- **Challenge**:
Write the next part of the piece on the 2018 Sand Sculpture Festival in Saint Petersburg, picking up right after its final sentence.

- **Quoted passage**:
Saint Petersburg is one of the most creative cities in Russia; the former capital just hosted the 2018 Sand Sculpture Festival (English version of their website), and it…was…amazing!
This year’s theme was “World Wonders (Masterpieces)”, and it took place right beside the historic Saints Peter and Paul Fortress, the burial site of Russian Czars after the 1700s. Check out their 2018 short ad:
Great masterpieces of human history from Egyptian wonders, to Russian dreams were recreated in brilliant sand sculptures, and here are some of the best photos, like the marvelous Last Supper pictured above.
Brought to you by Peter the Great
Next up, we really should feature the founder of Saint Petersburg, and therefore the man who made it all possible, Emperor Peter the Great.
His Imperial Majesty is looking very lively, and wearing his iconic gorget. He fits in nicely with this princess.
Great Russians weren’t the only legends featured. The Saint Petersburg festival turns back the sands of time to the earliest periods in human history, featuring some of the oldest rulers.
These Egyptian statues truly look like they could have come out of the Egyptian desert. Had the walls of the Peter and Paul Fortress not been directly behind them, I would have believed this WAS Egypt.

- **Extracted data**:
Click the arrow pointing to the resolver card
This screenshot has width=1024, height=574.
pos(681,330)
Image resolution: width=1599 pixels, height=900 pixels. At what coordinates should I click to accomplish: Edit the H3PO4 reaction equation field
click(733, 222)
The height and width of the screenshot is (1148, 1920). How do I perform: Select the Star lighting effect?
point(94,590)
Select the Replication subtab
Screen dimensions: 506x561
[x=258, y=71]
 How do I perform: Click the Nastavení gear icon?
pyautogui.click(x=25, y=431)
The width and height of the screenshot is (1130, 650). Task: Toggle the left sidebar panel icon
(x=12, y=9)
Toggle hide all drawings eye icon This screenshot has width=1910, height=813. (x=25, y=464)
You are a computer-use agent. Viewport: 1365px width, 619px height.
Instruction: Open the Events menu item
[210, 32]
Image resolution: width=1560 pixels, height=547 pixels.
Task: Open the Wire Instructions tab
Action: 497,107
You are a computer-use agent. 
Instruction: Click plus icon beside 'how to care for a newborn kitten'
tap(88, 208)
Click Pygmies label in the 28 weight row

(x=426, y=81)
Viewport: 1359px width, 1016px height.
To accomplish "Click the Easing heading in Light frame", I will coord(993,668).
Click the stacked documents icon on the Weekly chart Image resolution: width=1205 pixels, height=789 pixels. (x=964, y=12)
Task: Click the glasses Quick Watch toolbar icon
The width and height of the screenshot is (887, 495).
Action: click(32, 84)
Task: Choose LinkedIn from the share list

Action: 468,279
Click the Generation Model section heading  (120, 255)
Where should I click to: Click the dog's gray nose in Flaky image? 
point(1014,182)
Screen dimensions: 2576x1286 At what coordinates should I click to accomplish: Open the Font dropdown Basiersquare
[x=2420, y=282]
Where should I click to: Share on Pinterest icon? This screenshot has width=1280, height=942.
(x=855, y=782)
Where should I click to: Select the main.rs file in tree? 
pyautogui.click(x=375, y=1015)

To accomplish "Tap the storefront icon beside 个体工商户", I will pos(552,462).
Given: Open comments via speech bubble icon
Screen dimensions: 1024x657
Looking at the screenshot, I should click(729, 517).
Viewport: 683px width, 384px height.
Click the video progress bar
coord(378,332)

- **Answer below**:
A Pyramid from the New World
A Northern Russian Temple
This church seems to resemble/represent the Transfiguration Monastery on Kizhi island. Much like this sand sculpture, believe it or not, the original wooden church was built without a single nail, a masterpiece of Northern Russian architecture.
The Kizhi Island Churches are masterpieces of the Northern Russian Wooden style architecture. If you’d like to learn more, I highly recommend “Architecture at the End of the Earth: Photographing the Russian North” by renowned Professor William Brumfield. See his amazing series on Russian Architecture at Russia Beyond the Headlines!
As Russian architecture progressed, this style was sadly neglected and forgotten at times, in major cities, for a baroque, more western style, like the Saints Peter and Paul Cathedral in the background here.
The Mona Lisa
Michelangelo’s Creation of Adam
The Buddha and his Army
If you look closely, there is someone out of place in this time period, looking over on the far left.
I saved my favorite part for last…
The Reply of the Zaporozhian Cossacks
This has to be one of my favorite things at this year’s festival, and based on one of my favorite paintings of all time. This sculpture depicts the ICONIC “Reply of Zaporozhian Cossacks” to the Turkish Sultan, famously represented in the legendary painting by Ivan Repin.
The reply, however, was not invented by Repin, it actually happened in Cossack history!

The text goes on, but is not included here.